[RFC] Create a new datachain pattern to describe an AI model or algorithm

# Context

DTPR has now been used in dozens of cities to bring transparency to data collection in public space. It has proven itself effective in communicating to citizens the who, how, where, why of data collection, increasing citizens’ understanding and trust of the sensors deployed. For organizations that manage public spaces, the process of deploying DTPR has proven to break internal silos by bringing together disparate departments–public works, smart cities, IT, public engagement, etc.–getting all staff on the same page in understanding the purpose of a sensor deployment, its risks, its value, and the lifecycle of the data it will produce.

# Problem

DTPR was designed to describe **sensors collecting data in public space**. As deployers of DTPR have grown in their ambitions to develop comprehensive digital transparency programs for their constituencies, public data collection is only one part.

Today, a comprehensive digital transparency program would be incomplete if it did not include **transparency on the role AI or algorithms** used in public decision making. DTPR is not currently suited to describe these. 

# Proposal

**Grow and adapt DTPR’s framework, methodology, and taxonomy to describe an AI model or algorithms.**

The current DTPR datachain, what I’ll call the `Sensor datachain` is designed to describe a sensor collecting data in public space, and the story of the data collected–how it is processed, who has access to it, where and for how long is it stored.

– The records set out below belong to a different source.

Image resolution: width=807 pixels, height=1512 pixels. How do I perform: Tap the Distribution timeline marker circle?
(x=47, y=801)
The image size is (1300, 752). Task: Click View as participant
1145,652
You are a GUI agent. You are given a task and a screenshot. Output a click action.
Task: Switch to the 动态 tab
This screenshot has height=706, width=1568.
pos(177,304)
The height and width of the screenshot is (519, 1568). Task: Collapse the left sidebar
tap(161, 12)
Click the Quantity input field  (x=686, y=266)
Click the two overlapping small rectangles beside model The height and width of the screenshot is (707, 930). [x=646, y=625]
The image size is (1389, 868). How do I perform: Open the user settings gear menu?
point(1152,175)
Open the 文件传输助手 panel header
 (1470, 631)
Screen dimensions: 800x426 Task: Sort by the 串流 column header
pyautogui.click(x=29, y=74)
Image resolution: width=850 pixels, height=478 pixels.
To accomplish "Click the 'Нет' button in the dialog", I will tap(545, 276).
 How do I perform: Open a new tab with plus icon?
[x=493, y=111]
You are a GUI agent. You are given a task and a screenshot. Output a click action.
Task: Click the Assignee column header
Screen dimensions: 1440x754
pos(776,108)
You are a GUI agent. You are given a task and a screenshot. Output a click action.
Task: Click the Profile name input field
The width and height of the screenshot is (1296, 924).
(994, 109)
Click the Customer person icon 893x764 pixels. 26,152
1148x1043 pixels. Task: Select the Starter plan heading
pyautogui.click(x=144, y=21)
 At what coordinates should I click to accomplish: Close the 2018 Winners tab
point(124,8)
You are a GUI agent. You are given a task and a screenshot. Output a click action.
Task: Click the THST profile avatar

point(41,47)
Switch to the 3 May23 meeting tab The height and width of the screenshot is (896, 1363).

An `AI datachain` would describe an AI or algorithm: who is accountable for it and its purpose, the primary AI/algorithm technologies being used, what decisions will be made using it and what level of autonomy it has in those decisions, what risks it may pose, who has access to it, and where the AI is run and its results stored.

**Datachain Categories**

|  | **Sensor datachain** | **AI datachain** | *Contextual color* |
| --- | --- | --- | --- |
| hexagon | Accountable | Accountable |  |
| hexagon | Purpose | Purpose |  |
| hexagon |  | Decision Making 🆕 | *Level of autonomy in decision-making* |
| hexagon | (Data-collection) Technology |  | *Data collected is personally identifiable* |
| circle | Data Type [deprecate] 🗑️ |  |  |
| circle |  | Input Datasets 🆕 |  |
| circle | Processing (Technology) | Processing (Technology) ♻️<br>*with location context* |  |
| circle | Output Datasets 🆕 | Output Datasets 🆕 |  |
| square | Access | Access |  |
| square | Storage<br>*with location context* | Storage<br>*with location context* |  |
| octagon |  | Risks & Mitigation 🆕 |  |
| octagon | Rights 🆕 | Rights 🆕 |  |

## “Decision Making” taxonomy category 🆕

> *What decisions does this AI/algorithm inform?*

### **Possible Elements**

- Allocation of resources
    - For example, optimization of trash pickup routes, traffic plans
- Accept or deny
    - For example, civil service application, or a child’s acceptance to a school
- Ranking of priority

### **Contextual color**

*Level of Autonomy*

- Orange: The AI/Algorithm processes, decides, and executes without human involvement
- Yellow: The AI/Algorithm processes and generates a decision, but a human required to execute
- Blue: The AI/Algorithm system processes and flags info for human to evaluate, decide, and action

## “Input/Output Datasets” taxonomy category 🆕

> *What datasets are inputs into the algorithm/AI/data processing pipeline?*
> *What datasets are produced by the algorithm/AI/data processing pipeline?*

### Possible Elements
This category would reuse the Data Type icons, but require a user to name and define a dataset based on its type. 

### Example Usage
Let's take the example of an algorithm or model that assigns children what elementary school they will attend in a city. Potential *input datasets* might include school capacity and current class sizes, the locations of students' homes, the locations of schools, school bus routes, public transportation routes, etc. Potential *output datasets* might be the list of children and their assigned schools, optimization analysis showing how the algorithm optimized for class size, or for transportation distance, etc.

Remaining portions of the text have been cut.